Msx1 is a transcription factor that has been implicated in the regeneration of several tissues (Odelberg et al., 2000; Kumar et al., 2004), and BMP activity can activate Msx1 expression (Suzuki et al., 1997). In amputated tails, the inhibition of BMP by Noggin abolishes Msx1 expression in the neural ampulla of the regeneration bud, suggesting that, in this event, Msx1 also acts downstream of BMP (Beck et al., 2006). To determine whether Msx1 can recapitulate BMP function, investigators induced the expression of a hyper-activated Msx1 transgene in tails cut during the refractory period (Beck et al., 2003). Activated Msx1 was able to promote normal regeneration, indicating that its activity can fully substitute for BMP in tail outgrowth, and that it is an important regulator of Xenopus regeneration.

Notch Pathway

The Notch pathway is involved in multiple processes, including proliferation and cell fate specification (Lai, 2004; Bolos et al., 2007; Fiuza and Arias, 2007). Genes involved in the Notch pathway are expressed in the regeneration bud by 24 hpa. Treatment of amputated tails with MG132, an inhibitor that blocks Notch activity, prevents regeneration without affecting overall development (Beck et al., 2003). Furthermore, the presence of MG132 blocks the ability of the activated Alk3 transgene, when expressed, to rescue tail regeneration during the refractory period, showing that Notch likely functions downstream of BMP signaling. By itself, expression of a transgene-containing activated Notch induces incomplete tails during the refractory period, with only notochord and spinal cord present, but missing muscle and fin tissue. Interestingly, Msx1 expression was also not induced. These observations suggest that Notch signaling has a more specific role in driving tail outgrowth downstream of BMP and, by itself, is not sufficient to recapitulate complete regeneration.

Additional Pathways

Recently, 2 additional pathways regulated by BMP signaling have been identified that also are required for regenerative tail outgrowth (Lin and Slack, 2008). Inhibition of FGF signaling either with a chemical inhibitor, SU5402, or by expression of a dominant-negative FGF receptor transgene abolished tail regeneration. Similarly, expression of a transgene, Dkk1, which inhibits Wnt/β-catenin activity, also prevented tail regeneration. Detailed epistasis analyses with chemical inhibitors and induction of transgene expression showed that Wnt activity can regulate FGF expression (Lin and Slack, 2008). However, both of these components appear to act downstream of BMP activity. BMP4 expression is unaltered in SU5402-treated or Dkk1-expressing larvae. However, ectopic expression of the BMP antagonist, Noggin, in amputated tails abolished expression of several members of the FGF and Wnt families.

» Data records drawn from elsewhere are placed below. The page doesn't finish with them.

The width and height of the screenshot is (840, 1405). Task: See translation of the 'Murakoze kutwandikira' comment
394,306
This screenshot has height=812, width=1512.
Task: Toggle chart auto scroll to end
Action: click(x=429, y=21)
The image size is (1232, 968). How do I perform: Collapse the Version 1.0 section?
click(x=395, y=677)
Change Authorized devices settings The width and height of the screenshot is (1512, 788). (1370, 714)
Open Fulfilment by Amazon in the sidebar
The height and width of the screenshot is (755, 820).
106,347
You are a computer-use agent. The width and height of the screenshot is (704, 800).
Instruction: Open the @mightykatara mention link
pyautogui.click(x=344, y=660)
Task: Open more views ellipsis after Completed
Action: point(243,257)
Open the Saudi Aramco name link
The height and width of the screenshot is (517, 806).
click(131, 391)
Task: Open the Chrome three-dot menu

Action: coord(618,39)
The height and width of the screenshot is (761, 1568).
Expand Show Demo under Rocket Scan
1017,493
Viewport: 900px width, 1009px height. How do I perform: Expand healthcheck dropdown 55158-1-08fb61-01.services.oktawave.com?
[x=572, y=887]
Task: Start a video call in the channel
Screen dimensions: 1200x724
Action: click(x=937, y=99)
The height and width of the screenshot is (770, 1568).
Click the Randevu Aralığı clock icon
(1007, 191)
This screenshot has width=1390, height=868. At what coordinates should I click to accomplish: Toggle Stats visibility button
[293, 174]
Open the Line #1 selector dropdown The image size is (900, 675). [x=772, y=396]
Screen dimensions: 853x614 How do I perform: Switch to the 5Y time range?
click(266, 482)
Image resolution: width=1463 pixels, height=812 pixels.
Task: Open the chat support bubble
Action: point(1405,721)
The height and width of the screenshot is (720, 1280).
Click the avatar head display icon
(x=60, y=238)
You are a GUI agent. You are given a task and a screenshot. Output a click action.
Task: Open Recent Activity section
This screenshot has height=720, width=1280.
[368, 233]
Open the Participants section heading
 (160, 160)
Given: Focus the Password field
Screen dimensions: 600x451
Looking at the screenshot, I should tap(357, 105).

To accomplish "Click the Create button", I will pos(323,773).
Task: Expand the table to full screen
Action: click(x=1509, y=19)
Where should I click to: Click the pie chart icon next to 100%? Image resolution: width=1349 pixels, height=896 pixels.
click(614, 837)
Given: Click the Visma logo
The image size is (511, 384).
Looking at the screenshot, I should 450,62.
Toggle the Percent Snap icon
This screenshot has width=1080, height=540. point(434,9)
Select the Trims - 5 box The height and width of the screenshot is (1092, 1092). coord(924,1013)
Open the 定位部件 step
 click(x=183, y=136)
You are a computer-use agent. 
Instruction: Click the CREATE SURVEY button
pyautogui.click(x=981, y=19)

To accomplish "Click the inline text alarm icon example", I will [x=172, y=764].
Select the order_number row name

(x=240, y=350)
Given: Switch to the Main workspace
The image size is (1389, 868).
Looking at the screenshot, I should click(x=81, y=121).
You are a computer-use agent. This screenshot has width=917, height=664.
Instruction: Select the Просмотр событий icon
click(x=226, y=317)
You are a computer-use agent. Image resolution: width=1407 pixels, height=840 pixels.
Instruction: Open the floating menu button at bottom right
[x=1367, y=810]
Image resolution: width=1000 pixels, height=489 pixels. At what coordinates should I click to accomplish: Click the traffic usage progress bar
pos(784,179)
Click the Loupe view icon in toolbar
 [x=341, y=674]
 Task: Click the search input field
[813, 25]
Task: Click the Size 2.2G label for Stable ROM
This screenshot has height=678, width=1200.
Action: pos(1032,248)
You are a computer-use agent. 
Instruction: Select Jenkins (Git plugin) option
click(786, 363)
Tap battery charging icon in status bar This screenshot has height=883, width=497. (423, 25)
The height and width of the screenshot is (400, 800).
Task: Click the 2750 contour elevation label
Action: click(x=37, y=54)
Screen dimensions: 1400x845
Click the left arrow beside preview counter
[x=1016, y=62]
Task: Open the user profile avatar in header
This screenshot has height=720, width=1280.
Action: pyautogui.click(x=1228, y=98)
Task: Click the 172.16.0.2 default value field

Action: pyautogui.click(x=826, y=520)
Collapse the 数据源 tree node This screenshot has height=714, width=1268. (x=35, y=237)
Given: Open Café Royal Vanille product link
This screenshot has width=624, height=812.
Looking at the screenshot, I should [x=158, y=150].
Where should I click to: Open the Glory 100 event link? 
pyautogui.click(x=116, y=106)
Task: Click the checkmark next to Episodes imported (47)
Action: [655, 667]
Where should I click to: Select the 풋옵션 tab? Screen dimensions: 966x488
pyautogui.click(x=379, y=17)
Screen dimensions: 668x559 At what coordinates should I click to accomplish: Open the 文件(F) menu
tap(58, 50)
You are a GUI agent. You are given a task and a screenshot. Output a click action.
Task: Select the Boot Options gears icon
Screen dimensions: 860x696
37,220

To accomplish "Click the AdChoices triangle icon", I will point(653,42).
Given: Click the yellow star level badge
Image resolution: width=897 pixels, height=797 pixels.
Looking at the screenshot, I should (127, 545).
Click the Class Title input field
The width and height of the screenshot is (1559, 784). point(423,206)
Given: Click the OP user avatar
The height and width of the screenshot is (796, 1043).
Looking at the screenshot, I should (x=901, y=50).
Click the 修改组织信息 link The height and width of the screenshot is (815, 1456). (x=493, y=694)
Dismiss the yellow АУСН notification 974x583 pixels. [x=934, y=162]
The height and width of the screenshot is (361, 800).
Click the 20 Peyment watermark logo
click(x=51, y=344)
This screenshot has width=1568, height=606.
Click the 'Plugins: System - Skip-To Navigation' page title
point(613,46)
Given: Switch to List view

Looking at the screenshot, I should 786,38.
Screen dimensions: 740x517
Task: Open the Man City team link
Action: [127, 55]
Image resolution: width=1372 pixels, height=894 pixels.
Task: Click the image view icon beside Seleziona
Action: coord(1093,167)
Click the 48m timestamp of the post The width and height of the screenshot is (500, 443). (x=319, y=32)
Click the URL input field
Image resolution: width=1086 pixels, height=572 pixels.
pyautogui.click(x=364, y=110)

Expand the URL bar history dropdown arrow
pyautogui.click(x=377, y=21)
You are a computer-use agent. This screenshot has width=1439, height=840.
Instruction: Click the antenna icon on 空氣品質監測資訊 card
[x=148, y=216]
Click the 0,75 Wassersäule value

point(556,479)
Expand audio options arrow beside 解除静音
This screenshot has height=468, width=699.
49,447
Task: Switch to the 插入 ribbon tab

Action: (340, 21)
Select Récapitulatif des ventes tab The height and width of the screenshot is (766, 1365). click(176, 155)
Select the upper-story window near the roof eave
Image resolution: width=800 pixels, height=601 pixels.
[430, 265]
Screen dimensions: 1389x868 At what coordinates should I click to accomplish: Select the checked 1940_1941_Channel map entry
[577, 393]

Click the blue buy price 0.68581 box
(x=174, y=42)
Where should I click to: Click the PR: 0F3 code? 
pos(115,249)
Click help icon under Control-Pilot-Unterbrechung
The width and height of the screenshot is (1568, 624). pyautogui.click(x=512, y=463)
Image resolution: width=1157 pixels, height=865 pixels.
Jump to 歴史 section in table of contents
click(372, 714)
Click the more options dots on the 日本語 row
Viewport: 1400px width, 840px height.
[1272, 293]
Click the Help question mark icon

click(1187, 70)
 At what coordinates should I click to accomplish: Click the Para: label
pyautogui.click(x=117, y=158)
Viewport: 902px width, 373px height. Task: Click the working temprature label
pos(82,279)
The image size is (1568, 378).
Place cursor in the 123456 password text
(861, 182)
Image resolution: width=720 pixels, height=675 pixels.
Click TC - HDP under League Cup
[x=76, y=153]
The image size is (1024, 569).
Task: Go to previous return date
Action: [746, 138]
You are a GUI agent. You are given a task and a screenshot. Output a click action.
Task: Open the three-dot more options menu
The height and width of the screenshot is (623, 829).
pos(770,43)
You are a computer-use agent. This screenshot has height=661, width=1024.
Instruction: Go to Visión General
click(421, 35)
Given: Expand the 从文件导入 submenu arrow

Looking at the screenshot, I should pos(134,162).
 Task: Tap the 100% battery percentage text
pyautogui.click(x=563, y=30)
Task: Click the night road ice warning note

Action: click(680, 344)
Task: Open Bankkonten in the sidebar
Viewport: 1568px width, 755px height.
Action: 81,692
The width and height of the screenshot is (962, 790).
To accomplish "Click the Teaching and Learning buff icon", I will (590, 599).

Last, there is a second role for TGF-β signaling in promoting regenerative outgrowth. Although TGF-β is well-known for its ability to inhibit proliferation, it can drive proliferation in several cell types and conditions (Ruscetti et al., 2005; Seoane, 2006), and activin (a TGF-β ligand) has recently been shown to promote zebrafish fin regeneration (Jazwinska et al., 2007). At 48 hpa in Xenopus tails, p-Smad2 was expressed throughout the regeneration bud and blastema, but not in apical epidermis. Treatment of amputated tails at 2 dpa with SB-431542 stopped regenerative growth and resulted in tail stumps (Ho and Whitman, 2008). Quantification of the number of phospho-Histone H3-positive cells, a marker of mitosis, showed a significantly reduced cell proliferation population in the regeneration bud at 3 dpa. However, proliferation rates in the non-regenerating tissues surrounding the regeneration bud remained constant, suggesting that this is a regeneration-specific phenomenon. Inhibition of TGF-β activity by SB-431542 appears to inhibit cell division directly, since treatment with cell-cycle-specific inhibitors resulted in a similar phenotype. Thus, TGF-β signaling can regulate cell proliferation during regenerative outgrowth.

TAIL REGENERATION: RECAPITULATION OF DEVELOPMENT OR NOVEL EVENT?

Do the genes that function during tail regeneration recapitulate developmental events, or should regeneration be considered a distinct process? Several of the pathways discussed in the previous section, including BMP and Notch, are important in tail development, and many genes that are involved during tail bud growth are also similarly expressed in the tail regenerate (Beck et al., 2003; Christen et al., 2003; Tazaki et al., 2005), suggesting that regeneration utilizes at least some of the developmental pathways to drive appendage repair. However, a few genes showed differential expression patterns in both processes (Sugiura et al., 2004), and thus may have different functions. Furthermore, some processes, such as apoptosis and V-ATPase activity, do not appear to play a role in normal tail development. However, it is logical that regeneration should integrate some of the existing tail developmental pathways, especially those that are involved in outgrowth and patterning. The differences are likely to occur during the early phase after tail injury (first 24 hpa), when the animal makes the decision to undergo regeneration or not. Such events include, but are not limited to, wound healing and the establishment of the regeneration bud. Interestingly, the pathways that participate in these events have characteristics that also relate them to other developmental processes, and we next consider the components of tail regeneration more broadly, as they relate to limb development and other instances of physiological healing.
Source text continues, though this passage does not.